• **DIRECTIONS FOR THIS TASK**
Please write each record out again word for word.

Stored data entries
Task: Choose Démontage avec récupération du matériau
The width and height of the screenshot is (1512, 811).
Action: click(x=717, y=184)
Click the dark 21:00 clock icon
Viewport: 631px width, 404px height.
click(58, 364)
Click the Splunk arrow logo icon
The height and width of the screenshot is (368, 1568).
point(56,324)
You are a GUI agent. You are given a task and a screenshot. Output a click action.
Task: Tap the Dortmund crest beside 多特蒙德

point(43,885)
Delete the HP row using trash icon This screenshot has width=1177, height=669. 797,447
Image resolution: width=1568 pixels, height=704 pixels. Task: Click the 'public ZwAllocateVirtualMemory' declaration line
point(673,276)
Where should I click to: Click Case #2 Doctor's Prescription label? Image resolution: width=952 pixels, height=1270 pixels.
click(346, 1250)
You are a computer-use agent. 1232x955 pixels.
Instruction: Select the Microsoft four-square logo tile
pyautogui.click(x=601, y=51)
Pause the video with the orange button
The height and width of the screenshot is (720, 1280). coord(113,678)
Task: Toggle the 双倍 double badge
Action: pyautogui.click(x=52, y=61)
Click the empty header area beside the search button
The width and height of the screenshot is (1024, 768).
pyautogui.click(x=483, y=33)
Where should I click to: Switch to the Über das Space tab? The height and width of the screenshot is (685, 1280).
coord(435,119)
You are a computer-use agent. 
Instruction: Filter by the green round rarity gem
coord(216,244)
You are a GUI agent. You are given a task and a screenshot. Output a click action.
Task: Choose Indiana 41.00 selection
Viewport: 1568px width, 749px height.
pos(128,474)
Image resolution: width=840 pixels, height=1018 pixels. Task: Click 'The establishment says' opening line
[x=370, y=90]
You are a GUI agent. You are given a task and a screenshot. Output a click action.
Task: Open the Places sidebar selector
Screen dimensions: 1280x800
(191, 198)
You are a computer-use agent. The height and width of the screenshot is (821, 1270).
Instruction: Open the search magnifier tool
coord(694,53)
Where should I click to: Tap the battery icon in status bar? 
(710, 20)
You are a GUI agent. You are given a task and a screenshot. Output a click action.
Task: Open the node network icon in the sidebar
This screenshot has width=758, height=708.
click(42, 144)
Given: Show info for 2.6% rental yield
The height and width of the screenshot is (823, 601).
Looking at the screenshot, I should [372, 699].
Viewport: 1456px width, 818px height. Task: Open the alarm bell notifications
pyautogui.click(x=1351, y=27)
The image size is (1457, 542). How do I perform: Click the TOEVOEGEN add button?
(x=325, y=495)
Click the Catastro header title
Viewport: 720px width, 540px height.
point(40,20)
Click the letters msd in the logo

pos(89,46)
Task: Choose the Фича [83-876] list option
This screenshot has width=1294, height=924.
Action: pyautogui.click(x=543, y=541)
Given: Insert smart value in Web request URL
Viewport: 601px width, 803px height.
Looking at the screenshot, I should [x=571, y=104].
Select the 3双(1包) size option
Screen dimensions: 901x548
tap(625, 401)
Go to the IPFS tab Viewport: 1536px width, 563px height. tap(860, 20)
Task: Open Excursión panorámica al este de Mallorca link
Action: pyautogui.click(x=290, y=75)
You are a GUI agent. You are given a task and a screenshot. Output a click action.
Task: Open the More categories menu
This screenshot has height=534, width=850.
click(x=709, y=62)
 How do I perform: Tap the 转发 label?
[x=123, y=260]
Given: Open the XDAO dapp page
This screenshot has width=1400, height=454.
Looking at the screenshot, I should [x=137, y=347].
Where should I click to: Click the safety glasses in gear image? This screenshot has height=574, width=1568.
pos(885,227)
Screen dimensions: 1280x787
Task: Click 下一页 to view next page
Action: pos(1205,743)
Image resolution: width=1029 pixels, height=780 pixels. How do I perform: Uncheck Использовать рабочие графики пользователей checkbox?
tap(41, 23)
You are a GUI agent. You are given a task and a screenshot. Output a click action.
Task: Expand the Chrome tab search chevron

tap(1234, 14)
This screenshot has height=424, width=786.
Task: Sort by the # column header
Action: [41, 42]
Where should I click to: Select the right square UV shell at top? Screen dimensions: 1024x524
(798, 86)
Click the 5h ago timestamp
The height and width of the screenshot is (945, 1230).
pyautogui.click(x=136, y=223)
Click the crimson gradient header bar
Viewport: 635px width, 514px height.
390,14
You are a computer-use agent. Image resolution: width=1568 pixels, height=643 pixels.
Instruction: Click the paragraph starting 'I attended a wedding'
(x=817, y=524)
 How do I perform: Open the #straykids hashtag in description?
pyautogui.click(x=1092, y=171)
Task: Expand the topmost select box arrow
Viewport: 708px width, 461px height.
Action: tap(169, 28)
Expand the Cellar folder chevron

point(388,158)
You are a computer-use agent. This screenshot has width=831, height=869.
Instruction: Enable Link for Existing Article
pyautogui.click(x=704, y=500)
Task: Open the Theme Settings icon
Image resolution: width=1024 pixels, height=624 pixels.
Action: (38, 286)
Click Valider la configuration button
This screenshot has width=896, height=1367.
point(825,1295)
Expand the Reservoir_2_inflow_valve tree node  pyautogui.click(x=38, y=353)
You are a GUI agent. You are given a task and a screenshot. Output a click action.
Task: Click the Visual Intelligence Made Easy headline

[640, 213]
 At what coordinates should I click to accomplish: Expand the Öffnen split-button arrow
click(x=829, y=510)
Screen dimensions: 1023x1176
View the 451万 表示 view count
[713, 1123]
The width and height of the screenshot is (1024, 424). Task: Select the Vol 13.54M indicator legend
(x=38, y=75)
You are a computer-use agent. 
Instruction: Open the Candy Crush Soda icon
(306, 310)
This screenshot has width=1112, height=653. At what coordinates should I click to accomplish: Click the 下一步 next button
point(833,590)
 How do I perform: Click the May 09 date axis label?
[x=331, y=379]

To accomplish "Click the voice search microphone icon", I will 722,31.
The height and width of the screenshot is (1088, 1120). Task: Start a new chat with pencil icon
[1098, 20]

• **SOLUTION**
Task: Choose Démontage avec récupération du matériau
The width and height of the screenshot is (1512, 811).
Action: click(x=717, y=184)
Click the dark 21:00 clock icon
Viewport: 631px width, 404px height.
click(58, 364)
Click the Splunk arrow logo icon
The height and width of the screenshot is (368, 1568).
point(56,324)
You are a GUI agent. You are given a task and a screenshot. Output a click action.
Task: Tap the Dortmund crest beside 多特蒙德

point(43,885)
Delete the HP row using trash icon This screenshot has width=1177, height=669. 797,447
Image resolution: width=1568 pixels, height=704 pixels. Task: Click the 'public ZwAllocateVirtualMemory' declaration line
point(673,276)
Where should I click to: Click Case #2 Doctor's Prescription label? Image resolution: width=952 pixels, height=1270 pixels.
click(346, 1250)
You are a computer-use agent. 1232x955 pixels.
Instruction: Select the Microsoft four-square logo tile
pyautogui.click(x=601, y=51)
Pause the video with the orange button
The height and width of the screenshot is (720, 1280). coord(113,678)
Task: Toggle the 双倍 double badge
Action: pyautogui.click(x=52, y=61)
Click the empty header area beside the search button
The width and height of the screenshot is (1024, 768).
pyautogui.click(x=483, y=33)
Where should I click to: Switch to the Über das Space tab? The height and width of the screenshot is (685, 1280).
coord(435,119)
You are a computer-use agent. 
Instruction: Filter by the green round rarity gem
coord(216,244)
You are a GUI agent. You are given a task and a screenshot. Output a click action.
Task: Choose Indiana 41.00 selection
Viewport: 1568px width, 749px height.
pos(128,474)
Image resolution: width=840 pixels, height=1018 pixels. Task: Click 'The establishment says' opening line
[x=370, y=90]
You are a GUI agent. You are given a task and a screenshot. Output a click action.
Task: Open the Places sidebar selector
Screen dimensions: 1280x800
(191, 198)
You are a computer-use agent. The height and width of the screenshot is (821, 1270).
Instruction: Open the search magnifier tool
coord(694,53)
Where should I click to: Tap the battery icon in status bar? 
(710, 20)
You are a GUI agent. You are given a task and a screenshot. Output a click action.
Task: Open the node network icon in the sidebar
This screenshot has width=758, height=708.
click(42, 144)
Given: Show info for 2.6% rental yield
The height and width of the screenshot is (823, 601).
Looking at the screenshot, I should [372, 699].
Viewport: 1456px width, 818px height. Task: Open the alarm bell notifications
pyautogui.click(x=1351, y=27)
The image size is (1457, 542). How do I perform: Click the TOEVOEGEN add button?
(x=325, y=495)
Click the Catastro header title
Viewport: 720px width, 540px height.
point(40,20)
Click the letters msd in the logo

pos(89,46)
Task: Choose the Фича [83-876] list option
This screenshot has width=1294, height=924.
Action: pyautogui.click(x=543, y=541)
Given: Insert smart value in Web request URL
Viewport: 601px width, 803px height.
Looking at the screenshot, I should [x=571, y=104].
Select the 3双(1包) size option
Screen dimensions: 901x548
tap(625, 401)
Go to the IPFS tab Viewport: 1536px width, 563px height. tap(860, 20)
Task: Open Excursión panorámica al este de Mallorca link
Action: pyautogui.click(x=290, y=75)
You are a GUI agent. You are given a task and a screenshot. Output a click action.
Task: Open the More categories menu
This screenshot has height=534, width=850.
click(x=709, y=62)
 How do I perform: Tap the 转发 label?
[x=123, y=260]
Given: Open the XDAO dapp page
This screenshot has width=1400, height=454.
Looking at the screenshot, I should [x=137, y=347].
Where should I click to: Click the safety glasses in gear image? This screenshot has height=574, width=1568.
pos(885,227)
Screen dimensions: 1280x787
Task: Click 下一页 to view next page
Action: pos(1205,743)
Image resolution: width=1029 pixels, height=780 pixels. How do I perform: Uncheck Использовать рабочие графики пользователей checkbox?
tap(41, 23)
You are a GUI agent. You are given a task and a screenshot. Output a click action.
Task: Expand the Chrome tab search chevron

tap(1234, 14)
This screenshot has height=424, width=786.
Task: Sort by the # column header
Action: [41, 42]
Where should I click to: Select the right square UV shell at top? Screen dimensions: 1024x524
(798, 86)
Click the 5h ago timestamp
The height and width of the screenshot is (945, 1230).
pyautogui.click(x=136, y=223)
Click the crimson gradient header bar
Viewport: 635px width, 514px height.
390,14
You are a computer-use agent. Image resolution: width=1568 pixels, height=643 pixels.
Instruction: Click the paragraph starting 'I attended a wedding'
(x=817, y=524)
 How do I perform: Open the #straykids hashtag in description?
pyautogui.click(x=1092, y=171)
Task: Expand the topmost select box arrow
Viewport: 708px width, 461px height.
Action: tap(169, 28)
Expand the Cellar folder chevron

point(388,158)
You are a computer-use agent. This screenshot has width=831, height=869.
Instruction: Enable Link for Existing Article
pyautogui.click(x=704, y=500)
Task: Open the Theme Settings icon
Image resolution: width=1024 pixels, height=624 pixels.
Action: (38, 286)
Click Valider la configuration button
This screenshot has width=896, height=1367.
point(825,1295)
Expand the Reservoir_2_inflow_valve tree node  pyautogui.click(x=38, y=353)
You are a GUI agent. You are given a task and a screenshot. Output a click action.
Task: Click the Visual Intelligence Made Easy headline

[640, 213]
 At what coordinates should I click to accomplish: Expand the Öffnen split-button arrow
click(x=829, y=510)
Screen dimensions: 1023x1176
View the 451万 表示 view count
[713, 1123]
The width and height of the screenshot is (1024, 424). Task: Select the Vol 13.54M indicator legend
(x=38, y=75)
You are a computer-use agent. 
Instruction: Open the Candy Crush Soda icon
(306, 310)
This screenshot has width=1112, height=653. At what coordinates should I click to accomplish: Click the 下一步 next button
point(833,590)
 How do I perform: Click the May 09 date axis label?
[x=331, y=379]

To accomplish "Click the voice search microphone icon", I will 722,31.
The height and width of the screenshot is (1088, 1120). Task: Start a new chat with pencil icon
[1098, 20]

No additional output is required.